A t( 10; 17) translocation creates the RET/PTC2 chimeric transforming sequence in papillary thyroid carcinoma

Abstract

Activation of the RET protooncogene tyrosine kinase (tk) by fusion with other genes is a frequent finding in papillary thyroid carcinoma. The tk domain of proto‐RET can be fused either with the D10S170 gene generating the RET/PTCI transforming sequence or with sequences belonging to the gene encoding the regulatory subunit R/A of c‐AMP‐dependent protein kinase A, thus forming the RET/PTC2 oncogene.
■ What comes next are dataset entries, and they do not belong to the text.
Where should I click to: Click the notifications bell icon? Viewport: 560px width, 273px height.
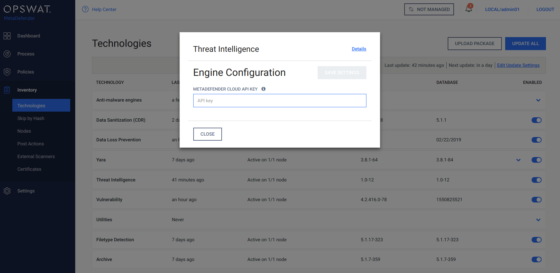pos(469,9)
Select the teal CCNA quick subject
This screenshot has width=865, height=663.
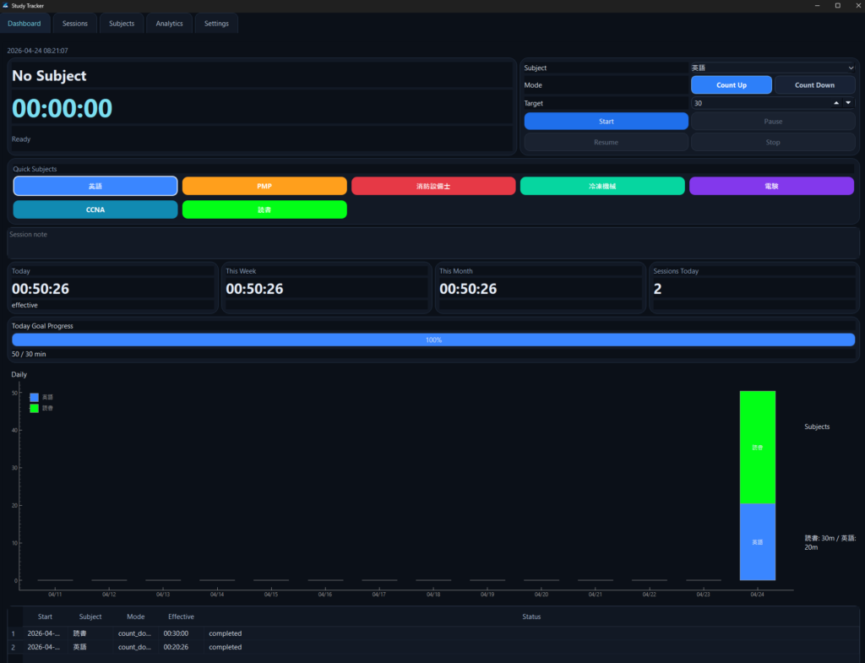point(95,209)
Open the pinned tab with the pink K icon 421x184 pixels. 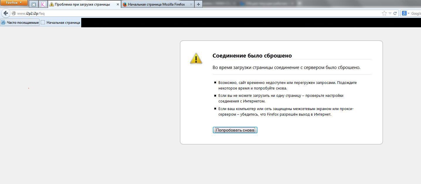[43, 4]
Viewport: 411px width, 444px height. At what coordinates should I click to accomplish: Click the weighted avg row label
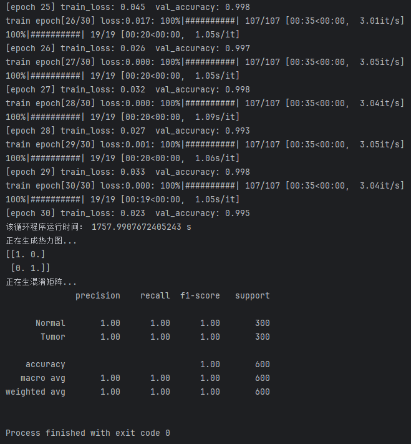pyautogui.click(x=36, y=392)
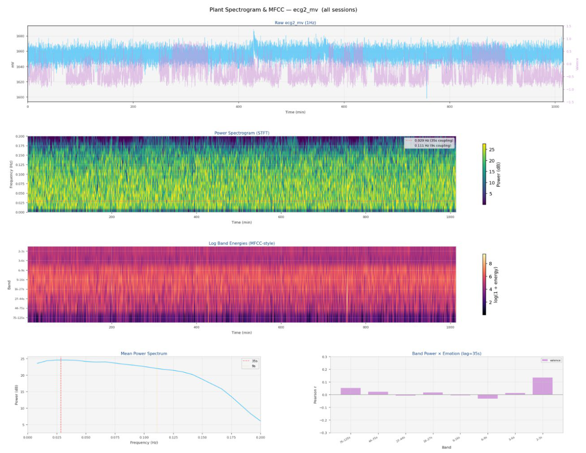Click the 'valence' legend swatch in bar chart
This screenshot has height=453, width=586.
pyautogui.click(x=545, y=360)
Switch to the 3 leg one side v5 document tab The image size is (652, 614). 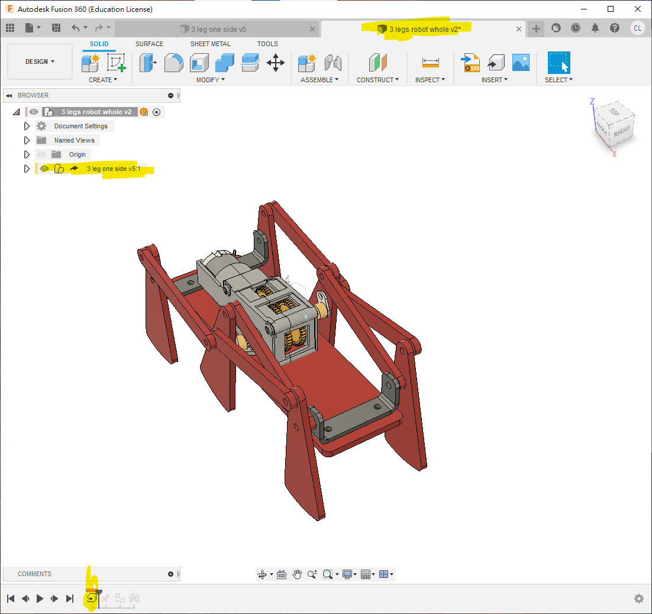[x=218, y=29]
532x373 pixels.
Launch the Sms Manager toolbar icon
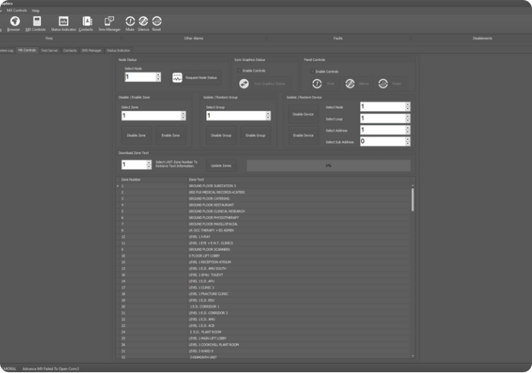[x=109, y=22]
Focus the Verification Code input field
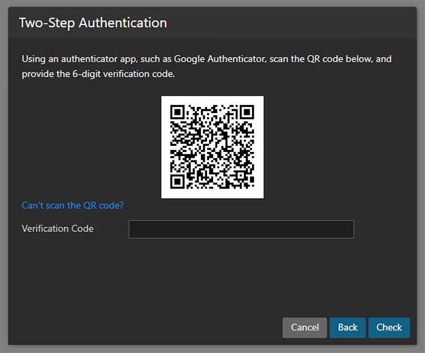Screen dimensions: 425x353 [x=241, y=229]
We have previously shown that an inversion of chromosome 10, inv(10)(q11.2q21), is responsible for the generation of the RET/PTCI. Here we report that a chromosomal translocation, t(10;17)(q11.2;q23), juxtaposes the tk domain of the RET protooncogene, which resides on chromosome 10, to a 5′ portion of the R/A gene on chromosome 17, leading to the formation of the chimeric transforming gene RET/PTC2. The finding of the transforming protein in primary tumor cell extracts supports the conclusion that RET/PTC2 activation plays a role in papillary thyroid tumorigenesis. Genes Chrom Cancer 9:244‐250 (1994).